** ACTIVITY **
Report each line of the records below that holds the word "green".
======
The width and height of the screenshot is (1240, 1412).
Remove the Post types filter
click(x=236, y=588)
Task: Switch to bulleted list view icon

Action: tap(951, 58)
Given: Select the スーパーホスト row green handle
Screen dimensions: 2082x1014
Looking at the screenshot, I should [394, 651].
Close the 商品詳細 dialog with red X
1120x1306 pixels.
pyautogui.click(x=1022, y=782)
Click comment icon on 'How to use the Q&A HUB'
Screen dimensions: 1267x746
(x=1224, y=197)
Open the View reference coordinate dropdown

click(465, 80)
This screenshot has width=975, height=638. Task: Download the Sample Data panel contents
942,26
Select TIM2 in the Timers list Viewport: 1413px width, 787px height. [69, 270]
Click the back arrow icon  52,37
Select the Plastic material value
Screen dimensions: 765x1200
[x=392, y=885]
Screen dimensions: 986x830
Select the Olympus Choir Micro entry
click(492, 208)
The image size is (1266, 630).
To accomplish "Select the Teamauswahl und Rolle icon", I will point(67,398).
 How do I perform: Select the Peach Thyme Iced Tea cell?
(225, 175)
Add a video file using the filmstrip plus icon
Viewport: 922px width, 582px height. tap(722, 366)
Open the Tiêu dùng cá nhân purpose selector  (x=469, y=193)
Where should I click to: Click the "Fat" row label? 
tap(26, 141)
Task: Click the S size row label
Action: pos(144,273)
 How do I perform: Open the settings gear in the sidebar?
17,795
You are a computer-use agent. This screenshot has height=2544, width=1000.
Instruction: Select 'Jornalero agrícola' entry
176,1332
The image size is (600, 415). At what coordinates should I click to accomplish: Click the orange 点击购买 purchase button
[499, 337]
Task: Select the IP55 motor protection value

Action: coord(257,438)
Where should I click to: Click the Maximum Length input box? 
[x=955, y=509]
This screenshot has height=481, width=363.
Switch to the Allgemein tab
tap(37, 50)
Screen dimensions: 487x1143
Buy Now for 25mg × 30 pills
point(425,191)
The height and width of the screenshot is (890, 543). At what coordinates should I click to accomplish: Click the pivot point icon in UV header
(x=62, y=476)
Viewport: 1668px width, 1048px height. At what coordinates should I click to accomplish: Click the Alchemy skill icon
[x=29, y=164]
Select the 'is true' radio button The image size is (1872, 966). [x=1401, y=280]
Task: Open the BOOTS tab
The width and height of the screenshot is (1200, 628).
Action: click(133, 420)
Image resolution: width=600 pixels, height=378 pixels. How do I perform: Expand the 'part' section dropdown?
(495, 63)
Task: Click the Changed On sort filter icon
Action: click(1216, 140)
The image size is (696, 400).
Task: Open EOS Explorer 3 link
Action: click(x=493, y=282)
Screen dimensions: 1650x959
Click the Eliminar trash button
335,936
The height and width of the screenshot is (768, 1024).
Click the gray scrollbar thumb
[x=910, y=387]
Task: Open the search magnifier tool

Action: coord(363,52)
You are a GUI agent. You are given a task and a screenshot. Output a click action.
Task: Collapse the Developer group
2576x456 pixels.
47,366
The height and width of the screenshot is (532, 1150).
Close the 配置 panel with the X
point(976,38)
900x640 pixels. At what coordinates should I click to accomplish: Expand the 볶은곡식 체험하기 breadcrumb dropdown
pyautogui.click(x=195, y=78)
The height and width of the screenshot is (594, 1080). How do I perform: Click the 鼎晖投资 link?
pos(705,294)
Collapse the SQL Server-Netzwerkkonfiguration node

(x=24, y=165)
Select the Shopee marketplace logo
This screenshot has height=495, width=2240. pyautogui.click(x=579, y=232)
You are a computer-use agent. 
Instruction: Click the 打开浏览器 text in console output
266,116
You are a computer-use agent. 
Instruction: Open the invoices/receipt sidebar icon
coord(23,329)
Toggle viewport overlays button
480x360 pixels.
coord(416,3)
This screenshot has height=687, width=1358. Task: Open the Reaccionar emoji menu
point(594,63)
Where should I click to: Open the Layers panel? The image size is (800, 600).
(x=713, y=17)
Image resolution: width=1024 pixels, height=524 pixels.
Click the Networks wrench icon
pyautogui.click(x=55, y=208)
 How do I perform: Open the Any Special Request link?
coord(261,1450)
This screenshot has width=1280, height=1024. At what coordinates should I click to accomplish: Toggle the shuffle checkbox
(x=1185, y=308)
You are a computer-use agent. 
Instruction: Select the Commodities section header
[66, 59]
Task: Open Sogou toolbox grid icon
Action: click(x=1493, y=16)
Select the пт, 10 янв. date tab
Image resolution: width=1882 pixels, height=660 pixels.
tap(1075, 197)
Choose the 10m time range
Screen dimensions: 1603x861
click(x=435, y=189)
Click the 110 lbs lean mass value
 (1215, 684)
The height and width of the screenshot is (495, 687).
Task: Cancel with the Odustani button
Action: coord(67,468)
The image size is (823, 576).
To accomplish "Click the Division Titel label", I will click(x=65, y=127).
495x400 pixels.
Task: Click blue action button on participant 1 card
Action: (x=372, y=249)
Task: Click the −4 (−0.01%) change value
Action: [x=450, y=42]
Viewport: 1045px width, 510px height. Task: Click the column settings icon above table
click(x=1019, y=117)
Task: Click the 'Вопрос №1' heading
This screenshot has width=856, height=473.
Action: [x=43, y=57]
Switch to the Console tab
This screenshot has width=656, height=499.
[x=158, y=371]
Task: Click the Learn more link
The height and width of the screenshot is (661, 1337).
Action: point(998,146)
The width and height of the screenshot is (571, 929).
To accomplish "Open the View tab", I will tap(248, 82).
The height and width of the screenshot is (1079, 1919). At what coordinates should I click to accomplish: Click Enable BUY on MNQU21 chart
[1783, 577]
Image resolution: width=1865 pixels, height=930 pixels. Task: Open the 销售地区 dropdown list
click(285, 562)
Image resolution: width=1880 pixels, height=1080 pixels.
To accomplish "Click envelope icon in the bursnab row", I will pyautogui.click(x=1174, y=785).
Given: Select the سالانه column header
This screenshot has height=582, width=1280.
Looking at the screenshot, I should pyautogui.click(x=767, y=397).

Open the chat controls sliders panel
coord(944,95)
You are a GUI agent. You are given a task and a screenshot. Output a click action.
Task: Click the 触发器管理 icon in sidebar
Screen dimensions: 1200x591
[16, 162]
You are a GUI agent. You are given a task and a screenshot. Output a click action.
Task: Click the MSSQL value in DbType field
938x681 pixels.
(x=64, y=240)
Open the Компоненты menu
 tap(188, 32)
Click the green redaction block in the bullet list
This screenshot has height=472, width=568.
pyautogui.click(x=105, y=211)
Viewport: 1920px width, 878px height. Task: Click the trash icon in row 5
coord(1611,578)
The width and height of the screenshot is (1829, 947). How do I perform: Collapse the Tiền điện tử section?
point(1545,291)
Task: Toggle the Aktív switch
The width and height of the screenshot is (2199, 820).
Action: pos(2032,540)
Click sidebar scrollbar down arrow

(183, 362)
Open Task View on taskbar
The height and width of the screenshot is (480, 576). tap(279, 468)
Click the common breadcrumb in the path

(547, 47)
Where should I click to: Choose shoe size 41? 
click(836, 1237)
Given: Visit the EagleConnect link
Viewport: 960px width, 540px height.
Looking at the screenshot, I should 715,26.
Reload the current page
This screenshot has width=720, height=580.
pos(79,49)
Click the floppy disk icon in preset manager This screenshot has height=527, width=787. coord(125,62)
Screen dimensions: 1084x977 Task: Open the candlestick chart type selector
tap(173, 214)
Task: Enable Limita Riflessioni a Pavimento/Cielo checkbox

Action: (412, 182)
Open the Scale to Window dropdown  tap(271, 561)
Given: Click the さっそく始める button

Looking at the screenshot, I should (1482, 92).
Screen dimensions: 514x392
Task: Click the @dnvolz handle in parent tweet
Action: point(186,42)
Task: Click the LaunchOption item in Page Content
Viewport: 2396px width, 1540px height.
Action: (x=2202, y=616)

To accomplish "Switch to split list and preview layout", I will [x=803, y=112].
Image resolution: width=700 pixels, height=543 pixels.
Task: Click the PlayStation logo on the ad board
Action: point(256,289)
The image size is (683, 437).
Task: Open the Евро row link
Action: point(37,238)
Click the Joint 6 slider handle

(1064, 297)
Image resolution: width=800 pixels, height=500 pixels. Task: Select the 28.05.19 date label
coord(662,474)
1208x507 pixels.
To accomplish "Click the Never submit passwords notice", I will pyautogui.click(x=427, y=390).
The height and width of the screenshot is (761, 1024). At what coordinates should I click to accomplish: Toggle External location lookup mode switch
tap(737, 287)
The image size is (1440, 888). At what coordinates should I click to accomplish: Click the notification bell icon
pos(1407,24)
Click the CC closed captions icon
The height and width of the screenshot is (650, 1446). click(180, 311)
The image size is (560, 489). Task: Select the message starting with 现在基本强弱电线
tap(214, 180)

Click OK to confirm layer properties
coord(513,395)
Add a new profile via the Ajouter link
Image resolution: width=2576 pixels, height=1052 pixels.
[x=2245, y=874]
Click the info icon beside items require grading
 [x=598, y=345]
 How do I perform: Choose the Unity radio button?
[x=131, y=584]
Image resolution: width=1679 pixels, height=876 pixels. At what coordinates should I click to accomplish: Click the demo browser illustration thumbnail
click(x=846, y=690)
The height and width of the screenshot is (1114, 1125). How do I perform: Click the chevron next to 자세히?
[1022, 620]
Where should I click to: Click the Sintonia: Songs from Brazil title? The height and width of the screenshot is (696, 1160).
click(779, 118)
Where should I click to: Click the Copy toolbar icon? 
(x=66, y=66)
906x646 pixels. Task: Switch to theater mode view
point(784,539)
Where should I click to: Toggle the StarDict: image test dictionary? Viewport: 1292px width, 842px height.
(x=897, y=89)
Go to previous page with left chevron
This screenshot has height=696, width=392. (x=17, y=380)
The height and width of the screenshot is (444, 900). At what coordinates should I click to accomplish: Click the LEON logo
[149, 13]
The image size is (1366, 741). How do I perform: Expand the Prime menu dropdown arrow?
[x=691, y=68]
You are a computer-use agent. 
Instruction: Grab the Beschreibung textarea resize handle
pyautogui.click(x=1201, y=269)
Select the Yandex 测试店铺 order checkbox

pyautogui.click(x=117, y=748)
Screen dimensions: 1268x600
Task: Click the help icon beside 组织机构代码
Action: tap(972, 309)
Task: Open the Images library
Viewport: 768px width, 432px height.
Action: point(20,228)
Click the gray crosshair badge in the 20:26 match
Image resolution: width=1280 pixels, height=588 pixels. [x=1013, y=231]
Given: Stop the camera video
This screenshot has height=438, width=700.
======
** SOLUTION **
Given: Select the スーパーホスト row green handle
Click the green redaction block in the bullet list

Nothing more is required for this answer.